ここ数年の韓国の新車市場を見ていると、売り場の景色が少しずつ変わってきたと感じる。国産ブランドが並ぶなかに、海外勢がごく当たり前に入り込み、存在感を保っている。いまや例外的な存在ではない。
韓国輸入自動車協会(KAIDA)によれば、2025年に韓国で登録された新車は約151万台。そのうち輸入車は約31万台に達した。統計が始まった1987年以降で初めて、比率が2割を超えた計算になる。2025年5月からは8か月連続で20%台を維持し、9月には23%まで上昇した。数字を追うと、海外ブランドが確実に市場の中核に入り込んでいることがわかる。

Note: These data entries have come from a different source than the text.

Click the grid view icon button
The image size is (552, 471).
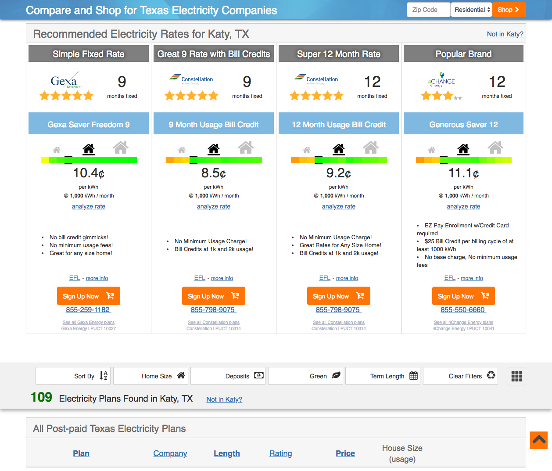[516, 376]
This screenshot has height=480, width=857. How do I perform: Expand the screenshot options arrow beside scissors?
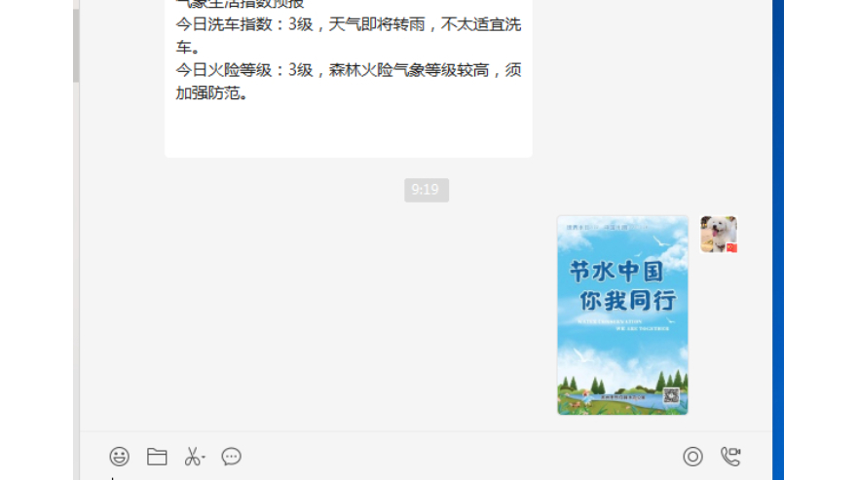(x=204, y=457)
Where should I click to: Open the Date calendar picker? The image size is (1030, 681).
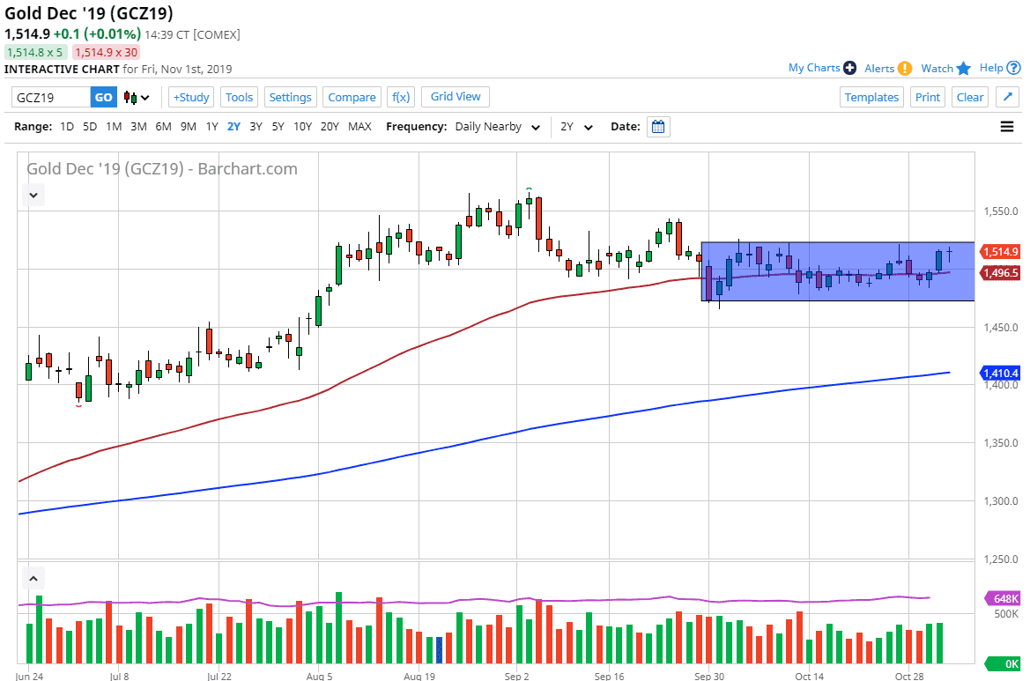coord(657,126)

背景にあるのは、消費者の目線の変化だろう。自国ブランドを優先するという感覚よりも、ソフトウェアの出来や価格の妥当性といった実利が重視され始めている。メルセデス・ベンツやBMW、ボルボといった欧州勢、そしてテスラが上位を占める並びは、その空気をよく表している。レクサスの比率は5%前後にとどまる。品質の高さや接客の丁寧さといった日本車の持ち味が、デジタル化した移動体験を求める層の関心とは、どこかずれている現実が透けて見える。

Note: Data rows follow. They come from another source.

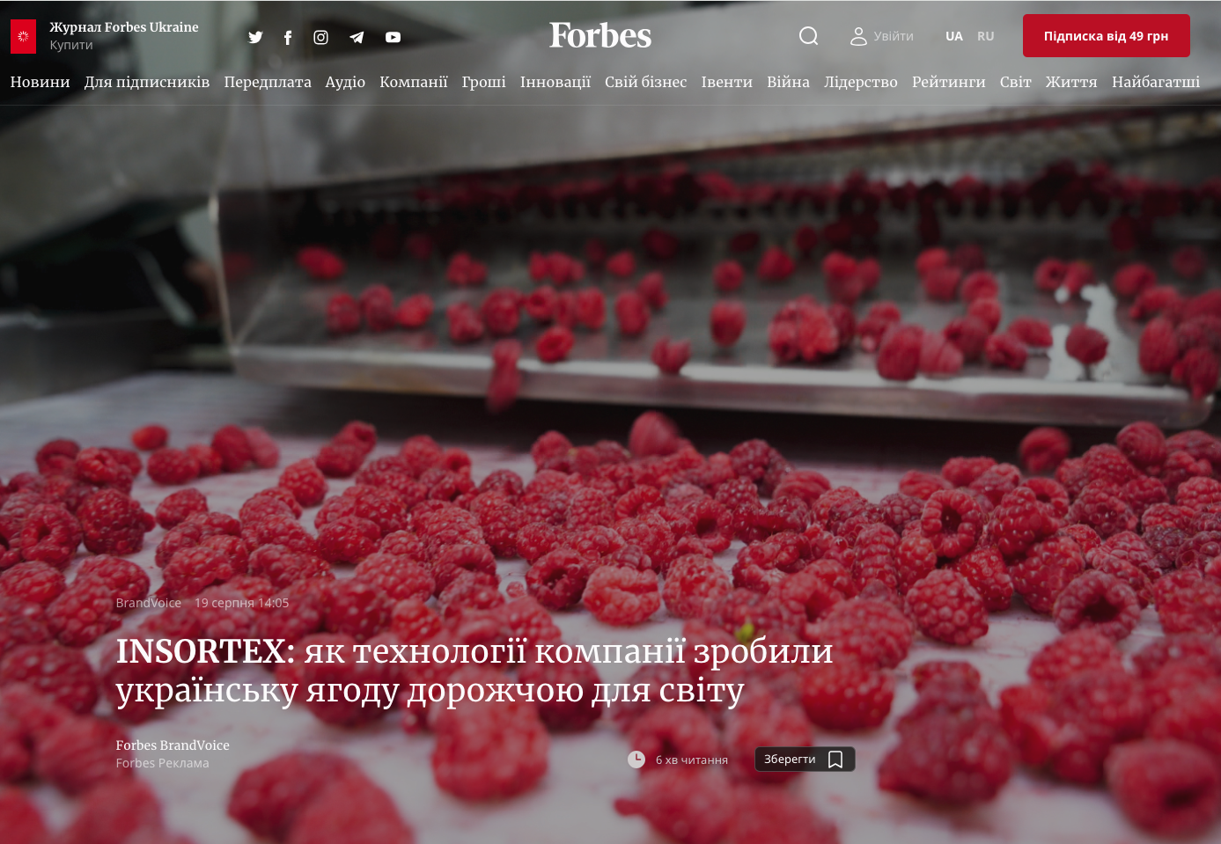Viewport: 1221px width, 844px height.
Task: Switch language to UA
Action: [x=954, y=36]
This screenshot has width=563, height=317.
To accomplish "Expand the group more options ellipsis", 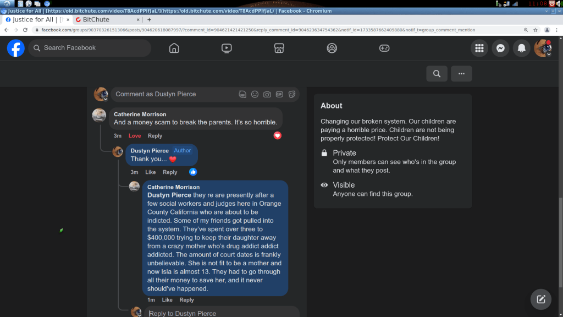I will 461,74.
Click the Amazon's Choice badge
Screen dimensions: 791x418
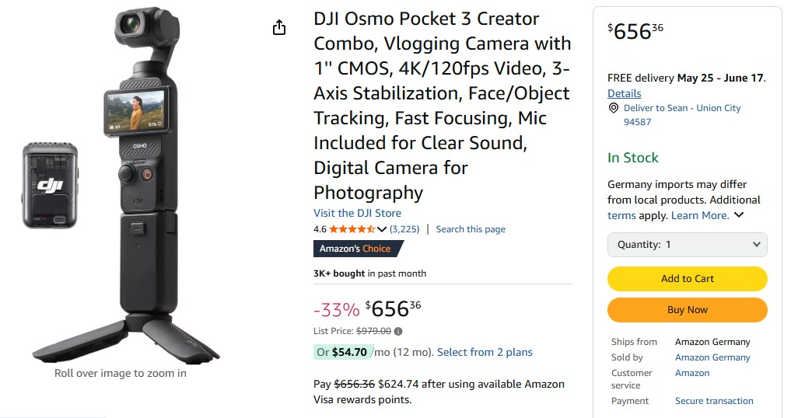tap(358, 249)
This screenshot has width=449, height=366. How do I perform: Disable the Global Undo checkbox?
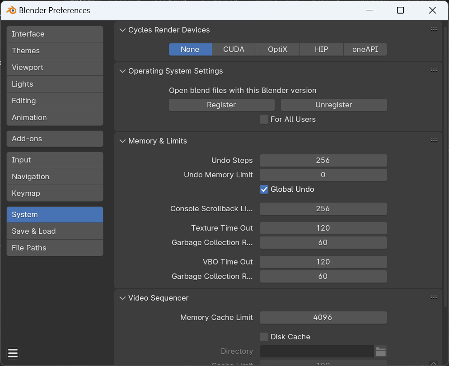point(264,190)
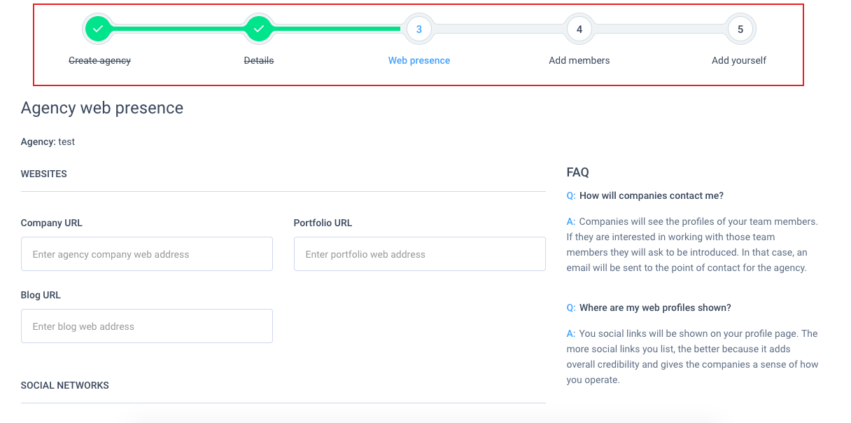Viewport: 851px width, 423px height.
Task: Click the Agency web presence heading
Action: [x=102, y=108]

EVに限ると、その傾向はいっそうはっきりする。テスラの販売が伸び、BYDが本格参入したことで、輸入EVのシェアは42.8%、台数にして9万台を超えた。輸入車のなかでEVが占める割合は3割近い。なかでも中国で生産されたモデルは前年の約2倍となる7万台が売れ、全体の33.9%を占めている。手の届きやすい価格帯の車種が増えたことで、買い手の裾野が広がったという手応えがある。

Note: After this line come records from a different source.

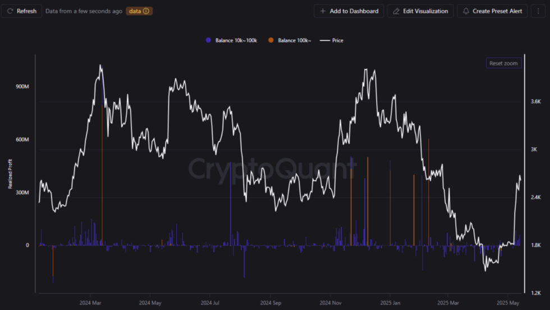Click the orange dot legend marker

pos(271,40)
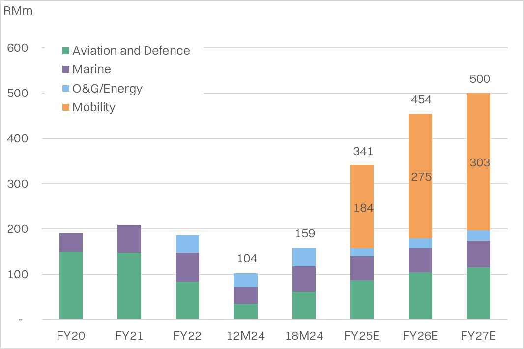Click the green Aviation and Defence legend swatch

coord(66,51)
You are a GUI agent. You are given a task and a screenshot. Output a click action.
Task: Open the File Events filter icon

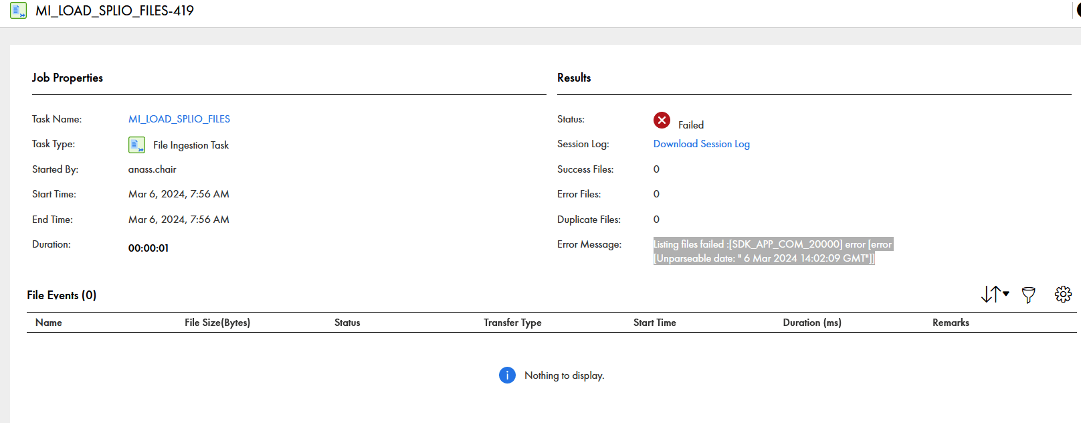[x=1028, y=294]
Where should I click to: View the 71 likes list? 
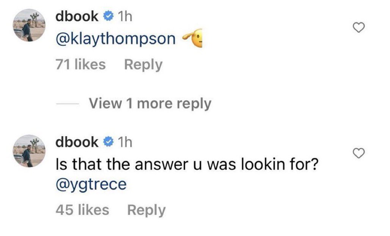coord(80,65)
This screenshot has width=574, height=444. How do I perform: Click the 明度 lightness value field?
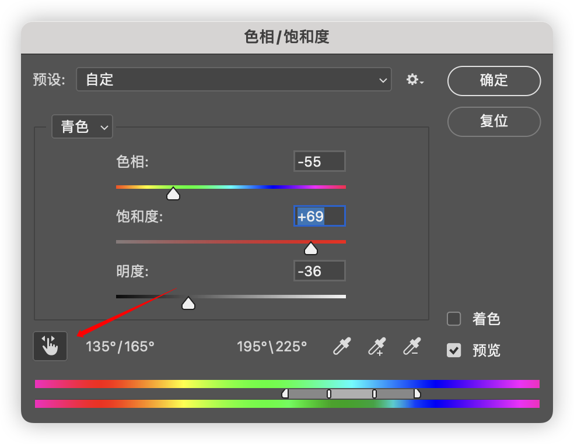coord(319,271)
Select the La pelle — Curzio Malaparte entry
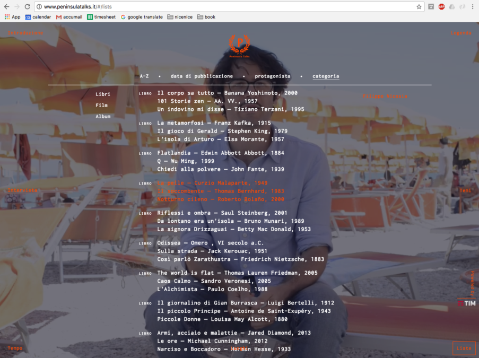The height and width of the screenshot is (358, 479). pos(212,183)
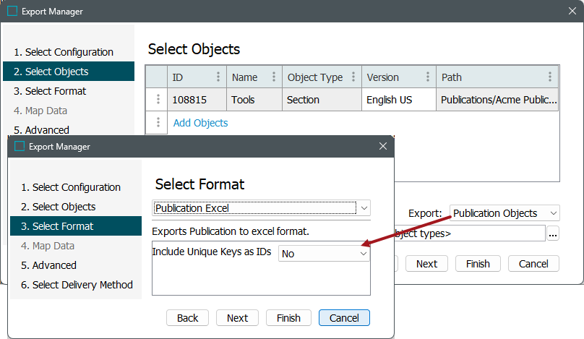
Task: Open Object Type column options menu
Action: tap(353, 77)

国産メーカーに加え、テスラや中国勢が横並びで競り合う。そんな売り場では、ブランドの出自よりも、日々の使い勝手や支払額が基準になる。生活に合うかどうかを冷静に見比べて選ぶ姿勢が、すでに当たり前になっている。
これに対し、日本の動きはやや穏やかだ。日本自動車輸入組合の集計では、2025年の輸入車販売は約24万台で前年比7%増。EVの輸入車は26.1%増の約3万台と過去最高を更新したが、そのうち1万台余りはテスラが占めている。輸入車全体に占めるEVの比率は約13%で、韓国の半分以下にとどまる。
海外製EVはまだ、強い関心を持つ一部の層が選ぶ商品という位置づけから抜け出せていない。市場の広がり方に差が出ているのは、そうした受け止められ方の違いが、そのまま数字に表れた結果なのだろう。